— START Material provided —
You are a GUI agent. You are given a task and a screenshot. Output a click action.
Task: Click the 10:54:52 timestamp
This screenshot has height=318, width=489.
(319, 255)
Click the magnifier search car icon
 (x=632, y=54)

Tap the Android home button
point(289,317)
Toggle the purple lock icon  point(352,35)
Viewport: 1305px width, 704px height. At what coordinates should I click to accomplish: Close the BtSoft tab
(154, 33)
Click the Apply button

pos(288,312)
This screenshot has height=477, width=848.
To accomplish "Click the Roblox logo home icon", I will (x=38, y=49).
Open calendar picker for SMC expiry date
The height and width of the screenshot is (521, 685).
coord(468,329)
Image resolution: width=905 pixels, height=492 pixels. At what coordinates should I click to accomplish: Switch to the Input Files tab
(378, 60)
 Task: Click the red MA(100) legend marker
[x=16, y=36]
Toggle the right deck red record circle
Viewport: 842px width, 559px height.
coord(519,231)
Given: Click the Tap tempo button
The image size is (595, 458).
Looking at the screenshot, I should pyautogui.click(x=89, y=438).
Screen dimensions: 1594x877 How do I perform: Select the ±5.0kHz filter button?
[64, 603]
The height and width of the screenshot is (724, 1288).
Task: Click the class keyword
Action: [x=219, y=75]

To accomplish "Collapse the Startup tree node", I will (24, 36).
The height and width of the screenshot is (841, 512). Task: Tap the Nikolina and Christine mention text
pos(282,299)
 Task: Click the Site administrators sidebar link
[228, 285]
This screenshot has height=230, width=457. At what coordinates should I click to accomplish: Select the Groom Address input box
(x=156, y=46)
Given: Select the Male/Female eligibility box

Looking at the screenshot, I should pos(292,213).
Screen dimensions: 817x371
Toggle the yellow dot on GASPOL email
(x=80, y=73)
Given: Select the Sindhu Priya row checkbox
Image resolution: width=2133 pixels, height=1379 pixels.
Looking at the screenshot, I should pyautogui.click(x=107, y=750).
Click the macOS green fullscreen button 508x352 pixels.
— END Material provided —
Count the lines in the records that contain the string "dimensions". Give only the number.

**Full solution:** 2